(Saved entries)
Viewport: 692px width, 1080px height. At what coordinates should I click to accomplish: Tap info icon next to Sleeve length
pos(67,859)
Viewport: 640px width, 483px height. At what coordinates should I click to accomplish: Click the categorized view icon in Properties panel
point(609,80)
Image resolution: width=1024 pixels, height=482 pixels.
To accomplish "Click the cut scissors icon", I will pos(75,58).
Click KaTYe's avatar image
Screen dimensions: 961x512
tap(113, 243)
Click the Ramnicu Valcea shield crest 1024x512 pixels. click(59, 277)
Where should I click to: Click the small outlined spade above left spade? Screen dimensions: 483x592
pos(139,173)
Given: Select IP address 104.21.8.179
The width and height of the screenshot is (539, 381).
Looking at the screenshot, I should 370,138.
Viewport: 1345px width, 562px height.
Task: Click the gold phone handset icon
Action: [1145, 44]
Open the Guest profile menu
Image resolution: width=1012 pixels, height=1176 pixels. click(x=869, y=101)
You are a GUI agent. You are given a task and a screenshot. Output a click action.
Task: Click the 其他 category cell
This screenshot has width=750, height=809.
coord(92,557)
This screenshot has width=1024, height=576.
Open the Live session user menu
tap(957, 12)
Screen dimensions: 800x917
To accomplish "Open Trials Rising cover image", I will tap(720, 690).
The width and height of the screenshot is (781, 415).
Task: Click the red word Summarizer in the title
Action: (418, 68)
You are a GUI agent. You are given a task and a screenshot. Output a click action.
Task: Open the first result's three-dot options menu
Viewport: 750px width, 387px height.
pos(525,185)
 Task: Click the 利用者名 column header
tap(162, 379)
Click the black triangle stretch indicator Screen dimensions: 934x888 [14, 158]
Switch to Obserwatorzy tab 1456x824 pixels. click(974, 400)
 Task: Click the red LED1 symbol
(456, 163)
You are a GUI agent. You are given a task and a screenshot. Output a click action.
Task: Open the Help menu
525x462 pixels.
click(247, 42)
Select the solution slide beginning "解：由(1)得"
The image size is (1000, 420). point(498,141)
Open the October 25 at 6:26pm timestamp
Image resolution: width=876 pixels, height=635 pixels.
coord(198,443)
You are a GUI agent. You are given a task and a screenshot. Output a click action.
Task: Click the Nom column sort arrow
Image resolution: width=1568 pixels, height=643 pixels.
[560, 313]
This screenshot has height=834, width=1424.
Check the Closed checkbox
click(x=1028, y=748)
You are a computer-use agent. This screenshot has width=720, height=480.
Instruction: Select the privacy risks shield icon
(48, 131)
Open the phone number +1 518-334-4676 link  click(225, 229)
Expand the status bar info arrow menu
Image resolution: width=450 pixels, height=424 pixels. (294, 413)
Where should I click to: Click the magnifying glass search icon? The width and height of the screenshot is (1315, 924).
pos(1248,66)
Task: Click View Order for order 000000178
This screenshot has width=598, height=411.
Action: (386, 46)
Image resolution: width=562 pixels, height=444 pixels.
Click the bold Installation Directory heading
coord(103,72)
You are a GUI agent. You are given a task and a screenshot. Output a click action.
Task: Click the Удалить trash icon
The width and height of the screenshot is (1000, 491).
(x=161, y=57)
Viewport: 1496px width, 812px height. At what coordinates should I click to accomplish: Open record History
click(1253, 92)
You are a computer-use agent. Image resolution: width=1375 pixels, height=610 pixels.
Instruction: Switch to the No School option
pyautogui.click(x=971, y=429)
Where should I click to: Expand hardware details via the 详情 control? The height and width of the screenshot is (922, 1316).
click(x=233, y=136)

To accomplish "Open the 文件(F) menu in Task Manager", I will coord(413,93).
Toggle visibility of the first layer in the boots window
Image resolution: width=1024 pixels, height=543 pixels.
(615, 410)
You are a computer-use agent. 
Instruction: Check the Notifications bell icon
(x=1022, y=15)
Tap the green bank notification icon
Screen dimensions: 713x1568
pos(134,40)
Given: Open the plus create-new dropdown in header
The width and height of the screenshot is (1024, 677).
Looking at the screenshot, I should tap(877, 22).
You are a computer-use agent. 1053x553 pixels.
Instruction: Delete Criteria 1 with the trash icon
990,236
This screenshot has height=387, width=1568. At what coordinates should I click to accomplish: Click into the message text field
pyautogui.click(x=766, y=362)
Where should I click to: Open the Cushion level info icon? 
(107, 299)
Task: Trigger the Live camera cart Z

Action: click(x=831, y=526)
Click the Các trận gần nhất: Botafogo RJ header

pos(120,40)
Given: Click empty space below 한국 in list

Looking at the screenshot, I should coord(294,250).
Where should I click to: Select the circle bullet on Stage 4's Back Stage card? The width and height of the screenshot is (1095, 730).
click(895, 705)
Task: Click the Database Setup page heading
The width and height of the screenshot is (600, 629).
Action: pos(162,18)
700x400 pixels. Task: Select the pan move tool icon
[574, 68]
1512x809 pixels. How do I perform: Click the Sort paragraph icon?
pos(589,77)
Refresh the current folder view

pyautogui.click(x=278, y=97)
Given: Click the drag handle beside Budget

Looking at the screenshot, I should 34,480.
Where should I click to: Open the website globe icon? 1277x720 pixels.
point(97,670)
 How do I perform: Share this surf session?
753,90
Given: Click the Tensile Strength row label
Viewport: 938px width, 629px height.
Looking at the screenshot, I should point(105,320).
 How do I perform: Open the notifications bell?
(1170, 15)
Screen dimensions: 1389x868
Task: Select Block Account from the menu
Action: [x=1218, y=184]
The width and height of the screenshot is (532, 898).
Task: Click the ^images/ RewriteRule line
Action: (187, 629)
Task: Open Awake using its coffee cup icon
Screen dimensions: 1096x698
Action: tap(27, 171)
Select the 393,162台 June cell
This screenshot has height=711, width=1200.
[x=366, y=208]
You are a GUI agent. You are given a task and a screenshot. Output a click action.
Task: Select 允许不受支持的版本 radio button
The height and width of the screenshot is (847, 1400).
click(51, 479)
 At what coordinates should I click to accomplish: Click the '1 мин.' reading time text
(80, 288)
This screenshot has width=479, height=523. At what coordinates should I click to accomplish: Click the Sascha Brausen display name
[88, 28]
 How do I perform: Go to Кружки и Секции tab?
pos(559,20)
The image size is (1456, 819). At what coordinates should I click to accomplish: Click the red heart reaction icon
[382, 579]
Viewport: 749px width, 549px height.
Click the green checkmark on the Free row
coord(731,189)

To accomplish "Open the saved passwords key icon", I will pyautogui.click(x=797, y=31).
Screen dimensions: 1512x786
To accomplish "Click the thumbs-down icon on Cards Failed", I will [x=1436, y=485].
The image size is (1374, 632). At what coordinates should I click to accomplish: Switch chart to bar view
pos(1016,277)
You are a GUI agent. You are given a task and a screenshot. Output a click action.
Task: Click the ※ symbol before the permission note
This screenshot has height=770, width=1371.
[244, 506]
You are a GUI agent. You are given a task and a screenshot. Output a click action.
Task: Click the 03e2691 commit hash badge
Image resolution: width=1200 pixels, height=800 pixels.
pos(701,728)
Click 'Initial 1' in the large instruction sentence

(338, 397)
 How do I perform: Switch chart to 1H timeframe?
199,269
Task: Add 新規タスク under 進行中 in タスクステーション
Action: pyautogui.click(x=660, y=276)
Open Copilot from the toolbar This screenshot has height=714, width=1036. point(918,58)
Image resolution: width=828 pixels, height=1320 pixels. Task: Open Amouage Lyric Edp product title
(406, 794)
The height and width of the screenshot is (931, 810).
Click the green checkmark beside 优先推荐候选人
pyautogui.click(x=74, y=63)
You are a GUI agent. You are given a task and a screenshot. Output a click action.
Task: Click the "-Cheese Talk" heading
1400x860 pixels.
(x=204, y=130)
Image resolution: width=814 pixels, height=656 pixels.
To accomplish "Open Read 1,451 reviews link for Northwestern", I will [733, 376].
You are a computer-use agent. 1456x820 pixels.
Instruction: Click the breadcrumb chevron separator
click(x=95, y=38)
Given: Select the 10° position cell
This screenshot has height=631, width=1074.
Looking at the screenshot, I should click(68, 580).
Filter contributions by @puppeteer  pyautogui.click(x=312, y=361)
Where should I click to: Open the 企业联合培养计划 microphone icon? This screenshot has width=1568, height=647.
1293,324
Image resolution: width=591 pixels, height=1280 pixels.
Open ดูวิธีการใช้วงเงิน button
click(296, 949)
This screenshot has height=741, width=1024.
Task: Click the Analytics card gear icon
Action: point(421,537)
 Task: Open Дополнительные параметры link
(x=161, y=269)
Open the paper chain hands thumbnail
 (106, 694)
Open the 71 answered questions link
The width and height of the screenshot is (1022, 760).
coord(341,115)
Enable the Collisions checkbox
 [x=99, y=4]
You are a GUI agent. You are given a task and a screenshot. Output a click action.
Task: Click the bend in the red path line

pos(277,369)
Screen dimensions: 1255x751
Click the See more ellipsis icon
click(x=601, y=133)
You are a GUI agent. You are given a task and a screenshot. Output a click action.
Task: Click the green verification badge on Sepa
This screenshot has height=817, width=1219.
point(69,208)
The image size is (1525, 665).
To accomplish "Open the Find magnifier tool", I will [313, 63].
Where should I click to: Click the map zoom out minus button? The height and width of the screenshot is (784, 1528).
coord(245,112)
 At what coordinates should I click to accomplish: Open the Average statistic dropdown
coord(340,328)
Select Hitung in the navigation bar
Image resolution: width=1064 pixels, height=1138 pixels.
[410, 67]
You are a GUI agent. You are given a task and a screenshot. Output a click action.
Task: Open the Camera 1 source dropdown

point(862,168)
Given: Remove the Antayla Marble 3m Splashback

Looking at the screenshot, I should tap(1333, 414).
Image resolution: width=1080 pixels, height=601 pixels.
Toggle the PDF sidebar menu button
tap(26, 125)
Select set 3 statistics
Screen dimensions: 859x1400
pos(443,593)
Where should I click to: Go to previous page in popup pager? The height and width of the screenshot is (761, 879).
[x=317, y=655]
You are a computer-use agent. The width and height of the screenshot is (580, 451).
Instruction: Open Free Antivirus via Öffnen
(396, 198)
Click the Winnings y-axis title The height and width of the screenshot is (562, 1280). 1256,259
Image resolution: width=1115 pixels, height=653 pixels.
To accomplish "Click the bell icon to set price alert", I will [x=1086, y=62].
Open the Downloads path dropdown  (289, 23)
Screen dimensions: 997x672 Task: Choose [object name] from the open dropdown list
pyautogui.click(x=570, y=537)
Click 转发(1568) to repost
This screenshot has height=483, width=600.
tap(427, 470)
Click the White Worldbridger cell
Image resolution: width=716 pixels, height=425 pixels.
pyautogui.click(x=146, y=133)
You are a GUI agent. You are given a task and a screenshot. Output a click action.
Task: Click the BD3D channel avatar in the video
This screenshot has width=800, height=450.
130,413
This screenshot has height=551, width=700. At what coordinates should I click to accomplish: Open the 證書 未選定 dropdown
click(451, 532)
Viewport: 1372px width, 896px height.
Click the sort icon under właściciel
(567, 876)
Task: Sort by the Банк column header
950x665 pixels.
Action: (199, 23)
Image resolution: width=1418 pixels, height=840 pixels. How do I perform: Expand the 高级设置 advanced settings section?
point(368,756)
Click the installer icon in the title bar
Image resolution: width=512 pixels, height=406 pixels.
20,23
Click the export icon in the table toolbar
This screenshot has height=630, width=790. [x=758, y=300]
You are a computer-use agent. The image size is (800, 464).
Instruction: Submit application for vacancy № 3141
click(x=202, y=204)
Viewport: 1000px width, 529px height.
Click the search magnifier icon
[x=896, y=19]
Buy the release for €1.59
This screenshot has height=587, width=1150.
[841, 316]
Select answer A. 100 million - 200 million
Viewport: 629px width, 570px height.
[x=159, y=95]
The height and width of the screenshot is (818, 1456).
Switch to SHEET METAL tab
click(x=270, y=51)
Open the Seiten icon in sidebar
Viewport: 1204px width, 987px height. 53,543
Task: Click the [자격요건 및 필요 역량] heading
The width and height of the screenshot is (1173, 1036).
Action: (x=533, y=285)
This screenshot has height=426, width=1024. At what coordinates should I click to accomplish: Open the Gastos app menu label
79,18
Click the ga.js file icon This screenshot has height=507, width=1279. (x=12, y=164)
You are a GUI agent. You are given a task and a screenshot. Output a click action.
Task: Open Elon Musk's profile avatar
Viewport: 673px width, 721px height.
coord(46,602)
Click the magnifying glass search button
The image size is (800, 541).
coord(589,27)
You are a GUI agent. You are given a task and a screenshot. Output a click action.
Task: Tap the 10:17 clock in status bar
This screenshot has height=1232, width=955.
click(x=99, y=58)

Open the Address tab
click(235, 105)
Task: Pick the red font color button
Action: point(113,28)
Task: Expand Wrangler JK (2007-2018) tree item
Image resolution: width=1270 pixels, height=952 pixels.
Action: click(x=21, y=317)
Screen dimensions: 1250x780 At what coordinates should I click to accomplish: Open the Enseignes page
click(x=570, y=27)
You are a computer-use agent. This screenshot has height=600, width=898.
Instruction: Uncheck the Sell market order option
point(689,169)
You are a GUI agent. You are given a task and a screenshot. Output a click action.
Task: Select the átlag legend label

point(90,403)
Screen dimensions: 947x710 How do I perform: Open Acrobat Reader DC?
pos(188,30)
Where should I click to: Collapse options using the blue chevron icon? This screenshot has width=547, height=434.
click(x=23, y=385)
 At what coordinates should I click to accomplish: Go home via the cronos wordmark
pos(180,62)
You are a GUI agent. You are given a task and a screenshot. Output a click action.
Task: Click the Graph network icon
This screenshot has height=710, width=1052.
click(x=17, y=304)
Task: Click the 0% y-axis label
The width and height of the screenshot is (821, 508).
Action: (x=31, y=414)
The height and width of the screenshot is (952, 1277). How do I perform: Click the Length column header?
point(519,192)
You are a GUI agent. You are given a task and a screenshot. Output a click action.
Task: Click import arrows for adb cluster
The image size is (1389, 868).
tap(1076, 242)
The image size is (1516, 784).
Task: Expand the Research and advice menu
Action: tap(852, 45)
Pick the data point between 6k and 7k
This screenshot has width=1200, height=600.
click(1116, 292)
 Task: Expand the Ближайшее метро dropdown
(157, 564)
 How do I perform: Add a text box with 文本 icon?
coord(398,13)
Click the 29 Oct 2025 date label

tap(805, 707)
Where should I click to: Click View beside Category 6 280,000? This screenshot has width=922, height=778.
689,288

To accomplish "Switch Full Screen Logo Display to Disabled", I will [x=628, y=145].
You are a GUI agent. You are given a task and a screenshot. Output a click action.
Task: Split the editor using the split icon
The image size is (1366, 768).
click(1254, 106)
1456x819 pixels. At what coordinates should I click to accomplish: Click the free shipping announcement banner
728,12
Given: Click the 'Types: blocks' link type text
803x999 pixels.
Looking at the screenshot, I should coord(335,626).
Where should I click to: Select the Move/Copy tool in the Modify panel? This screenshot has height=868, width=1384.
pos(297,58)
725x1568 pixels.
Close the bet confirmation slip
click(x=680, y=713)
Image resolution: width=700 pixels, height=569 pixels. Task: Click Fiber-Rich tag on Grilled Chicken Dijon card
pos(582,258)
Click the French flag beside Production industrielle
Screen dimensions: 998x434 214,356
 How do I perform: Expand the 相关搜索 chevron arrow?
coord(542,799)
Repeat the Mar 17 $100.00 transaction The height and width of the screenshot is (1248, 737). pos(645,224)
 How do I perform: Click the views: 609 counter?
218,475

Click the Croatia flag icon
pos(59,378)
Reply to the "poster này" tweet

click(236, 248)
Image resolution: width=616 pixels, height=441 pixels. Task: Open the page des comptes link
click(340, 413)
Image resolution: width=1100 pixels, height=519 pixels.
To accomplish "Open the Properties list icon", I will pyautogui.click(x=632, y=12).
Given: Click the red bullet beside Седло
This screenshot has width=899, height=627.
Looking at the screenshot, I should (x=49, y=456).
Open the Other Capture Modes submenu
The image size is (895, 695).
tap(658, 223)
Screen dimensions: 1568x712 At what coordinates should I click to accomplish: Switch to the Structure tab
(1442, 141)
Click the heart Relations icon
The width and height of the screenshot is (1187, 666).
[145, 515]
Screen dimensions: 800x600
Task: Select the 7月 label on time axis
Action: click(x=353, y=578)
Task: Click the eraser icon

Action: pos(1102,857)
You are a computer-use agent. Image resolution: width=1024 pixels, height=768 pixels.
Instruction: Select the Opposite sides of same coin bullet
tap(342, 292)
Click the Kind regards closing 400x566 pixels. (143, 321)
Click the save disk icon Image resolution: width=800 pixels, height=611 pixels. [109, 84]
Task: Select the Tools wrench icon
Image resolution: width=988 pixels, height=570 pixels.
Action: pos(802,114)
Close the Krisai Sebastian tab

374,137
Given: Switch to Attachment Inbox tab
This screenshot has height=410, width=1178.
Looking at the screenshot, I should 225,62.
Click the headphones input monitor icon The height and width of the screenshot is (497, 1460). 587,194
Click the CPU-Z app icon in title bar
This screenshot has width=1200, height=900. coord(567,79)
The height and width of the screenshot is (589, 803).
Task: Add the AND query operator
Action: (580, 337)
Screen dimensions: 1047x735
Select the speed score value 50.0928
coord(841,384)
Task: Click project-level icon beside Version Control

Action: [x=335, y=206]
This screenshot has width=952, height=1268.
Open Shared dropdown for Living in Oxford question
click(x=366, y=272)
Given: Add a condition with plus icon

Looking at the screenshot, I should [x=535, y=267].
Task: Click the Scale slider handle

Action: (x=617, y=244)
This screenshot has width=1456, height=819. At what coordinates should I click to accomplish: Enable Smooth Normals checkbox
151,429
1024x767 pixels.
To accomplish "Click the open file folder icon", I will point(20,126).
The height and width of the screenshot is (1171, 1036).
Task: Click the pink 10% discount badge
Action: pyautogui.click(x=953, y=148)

## Problem to work on:
Each line from the start of the records through the line holding "This screenshot has width=1024, height=576." must be returned exactly; nothing else belongs in the answer.

## Finished exercise:
Viewport: 692px width, 1080px height. At what coordinates should I click to accomplish: Tap info icon next to Sleeve length
pos(67,859)
Viewport: 640px width, 483px height. At what coordinates should I click to accomplish: Click the categorized view icon in Properties panel
point(609,80)
Image resolution: width=1024 pixels, height=482 pixels.
To accomplish "Click the cut scissors icon", I will pos(75,58).
Click KaTYe's avatar image
Screen dimensions: 961x512
tap(113, 243)
Click the Ramnicu Valcea shield crest 1024x512 pixels. click(59, 277)
Where should I click to: Click the small outlined spade above left spade? Screen dimensions: 483x592
pos(139,173)
Given: Select IP address 104.21.8.179
The width and height of the screenshot is (539, 381).
Looking at the screenshot, I should 370,138.
Viewport: 1345px width, 562px height.
Task: Click the gold phone handset icon
Action: [1145, 44]
Open the Guest profile menu
Image resolution: width=1012 pixels, height=1176 pixels. click(x=869, y=101)
You are a GUI agent. You are given a task and a screenshot. Output a click action.
Task: Click the 其他 category cell
This screenshot has width=750, height=809.
coord(92,557)
This screenshot has width=1024, height=576.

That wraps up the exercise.